Analysis of "13 Ways of Looking at a Blackbird"


"Thirteen ways of looking at a blackbird" by Wallace Stevens is a poem
about what it means to really know something. In this poem, Stevens shows this
connection by writing a first person poem about a poet's observation and
contemplation's when viewing a blackbird. He does this by making each stanza an
explanation of a new way he has perceived this blackbird. First, he writes about
his physical perception of the blackbird as an observer. Then, he writes about
the his mental processes during this time. These are as the thoughts and
perceptions of the blackbird itself, as what it must be like to be that bird. By
the end, he has concluded that by seeing this blackbird, a connection has been
made and he now knows the blackbird has becomes a part of him.
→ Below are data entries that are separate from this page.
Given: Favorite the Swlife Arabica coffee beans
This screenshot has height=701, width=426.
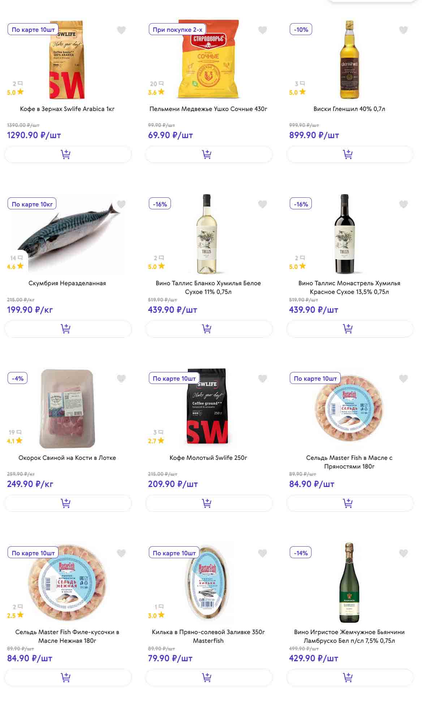Looking at the screenshot, I should point(121,30).
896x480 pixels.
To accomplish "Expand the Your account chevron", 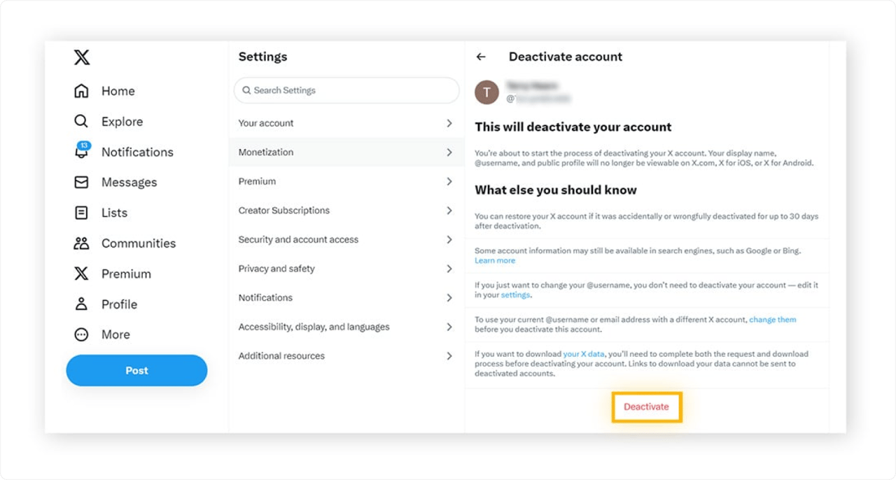I will click(449, 123).
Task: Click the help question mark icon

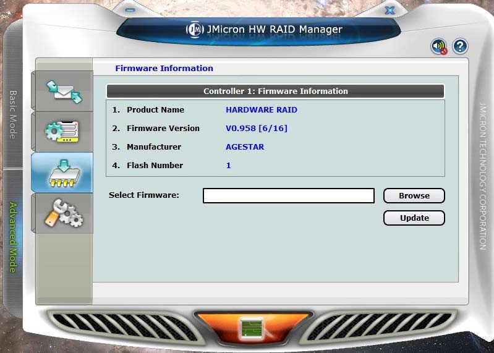Action: [459, 46]
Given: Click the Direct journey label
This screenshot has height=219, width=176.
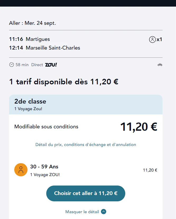Looking at the screenshot, I should (x=37, y=65).
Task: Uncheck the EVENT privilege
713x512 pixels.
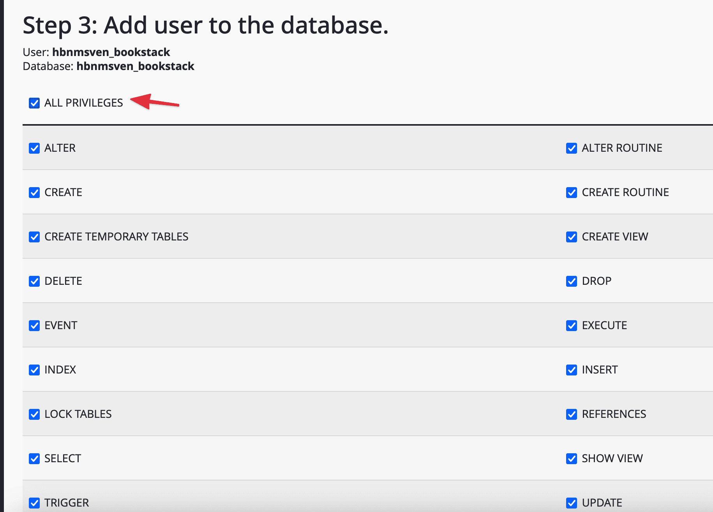Action: pos(34,326)
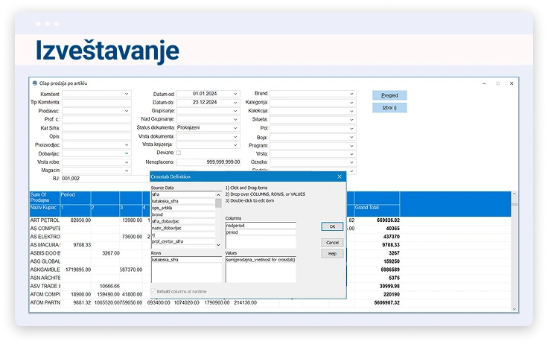This screenshot has width=548, height=344.
Task: Maximize the Olap prodaja po artiklu window
Action: [497, 83]
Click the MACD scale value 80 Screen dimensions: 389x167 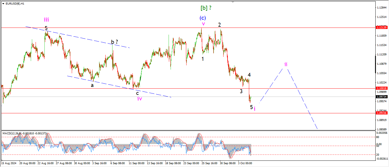[378, 137]
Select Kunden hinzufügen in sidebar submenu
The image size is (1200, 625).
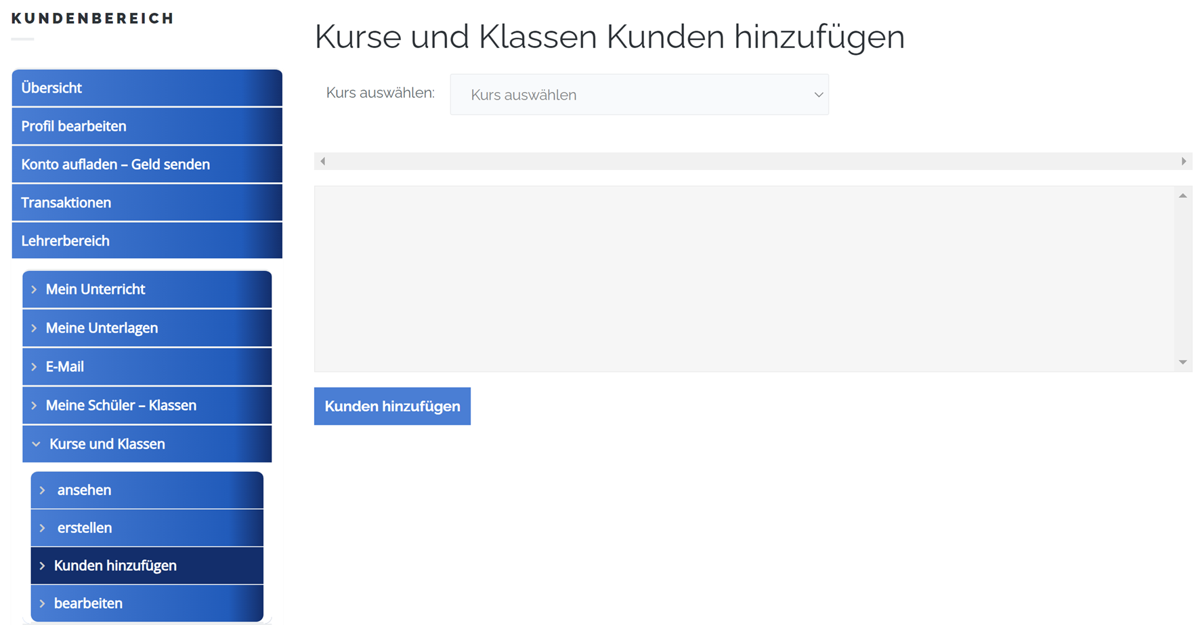pyautogui.click(x=115, y=565)
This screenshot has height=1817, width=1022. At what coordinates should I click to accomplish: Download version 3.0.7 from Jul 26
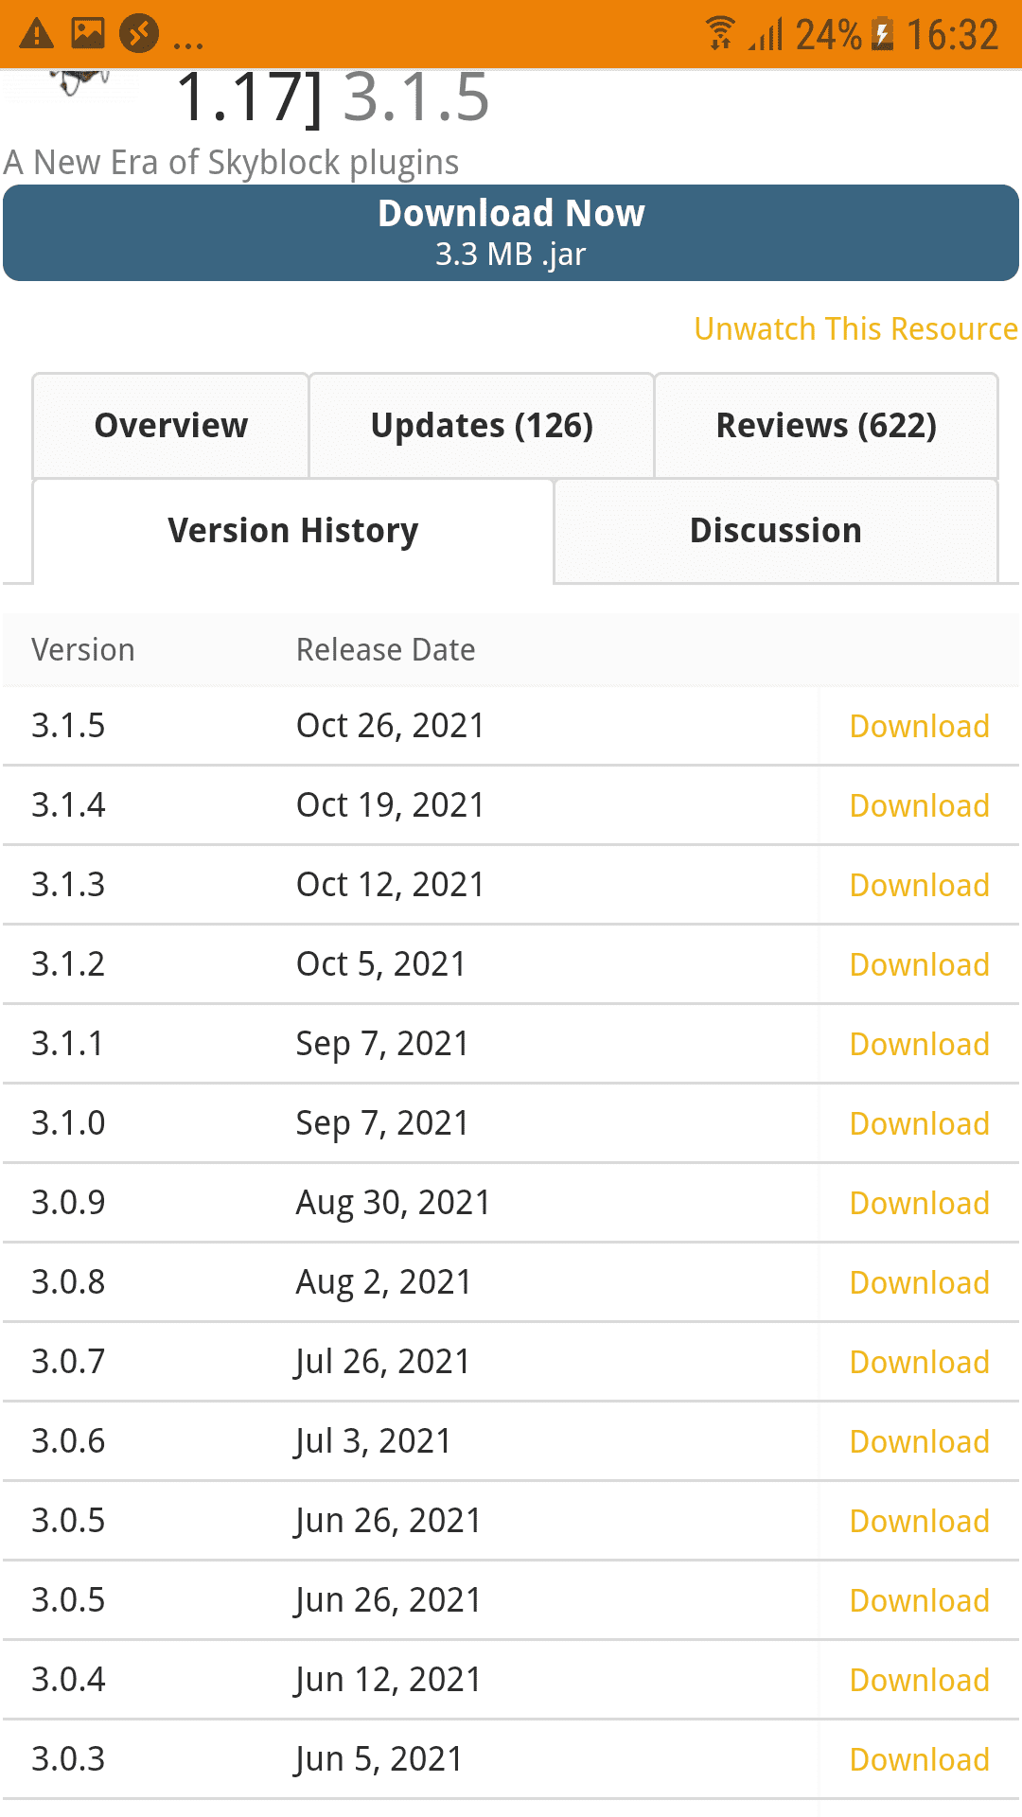(x=919, y=1362)
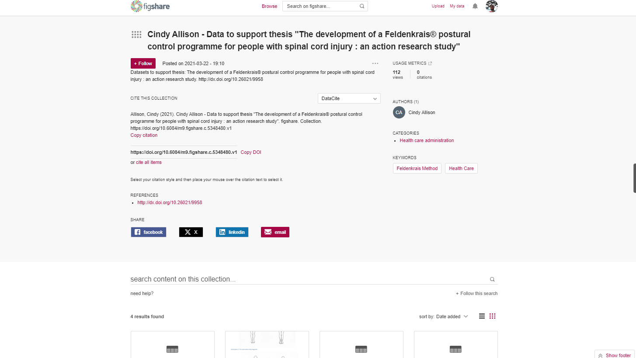This screenshot has width=636, height=358.
Task: Open the DataCite citation style dropdown
Action: point(349,98)
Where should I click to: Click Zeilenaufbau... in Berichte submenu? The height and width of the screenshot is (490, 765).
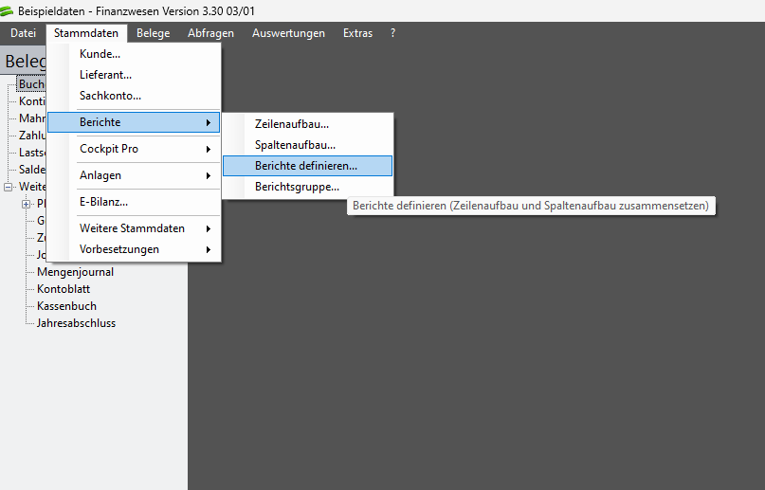pos(292,124)
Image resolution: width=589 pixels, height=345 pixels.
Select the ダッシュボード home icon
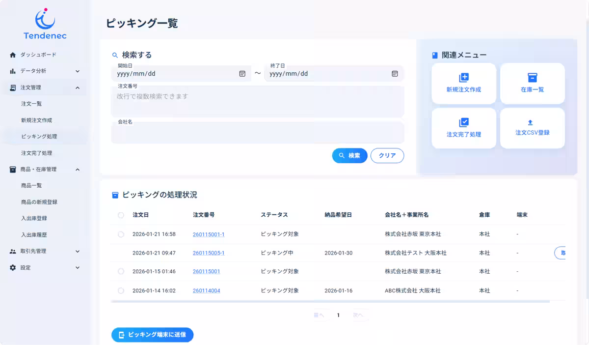point(13,55)
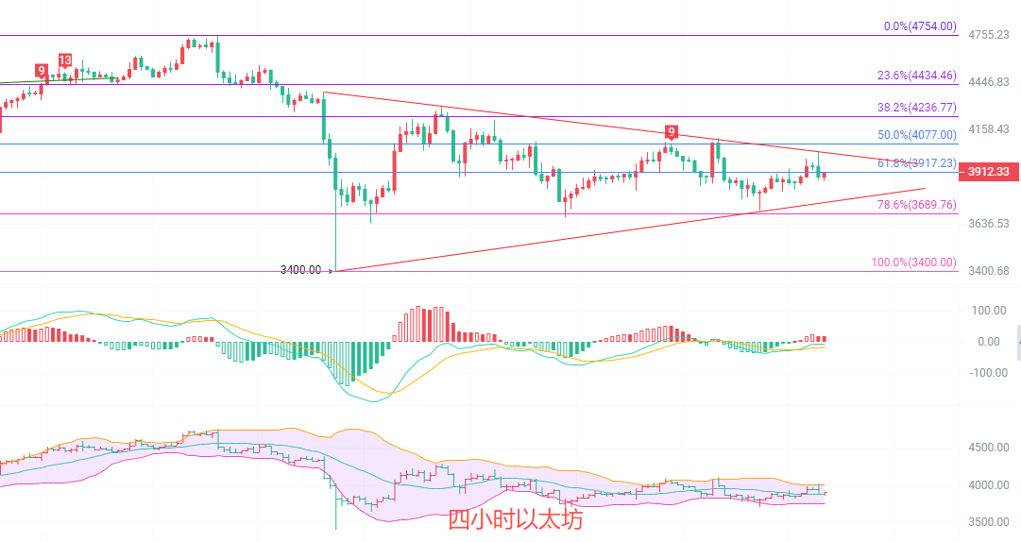Select the 38.2%(4236.77) retracement label
Image resolution: width=1021 pixels, height=542 pixels.
coord(915,108)
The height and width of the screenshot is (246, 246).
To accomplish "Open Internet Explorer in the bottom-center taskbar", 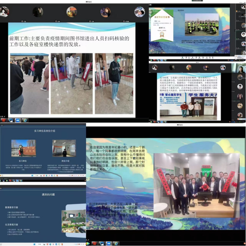I will 116,243.
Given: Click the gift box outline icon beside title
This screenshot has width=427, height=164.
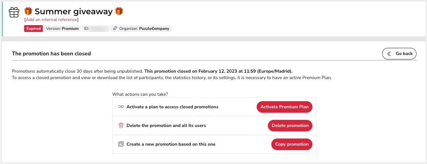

In the first stanza, he focuses on the eye of the blackbird as an
outside observer. This symbolizes the thoughts and the consciousness of the
blackbird. It is also a transition from the observer's perception to the
blackbird's perception.   In the second stanza, Stevens goes on to say that he
was of "three minds, Like a tree, In which there are three blackbirds." This was
the first time he makes the connection between seeing the blackbird and him
himself metaphorically being the blackbird. He makes this connection even more
clear in the fourth stanza when he says that "A man and a woman Are one. A man
and a woman and a blackbird are one." In the sixth stanza he goes back to being
the poet observer as he watches the blackbird fly by his icy window. Again in
the next stanza he goes back to the point of view of the blackbird wondering why
the men of Haddam only imagine golden birds instead of realizing the value of
the common blackbird. At this time, he makes the connection that in seeing and
knowing the blackbird it becomes a part of himself. When he says in the eighth
stanza "I know noble accents And lucid, inescapable rhythms; But I know, too,
That the blackbird is... [continues]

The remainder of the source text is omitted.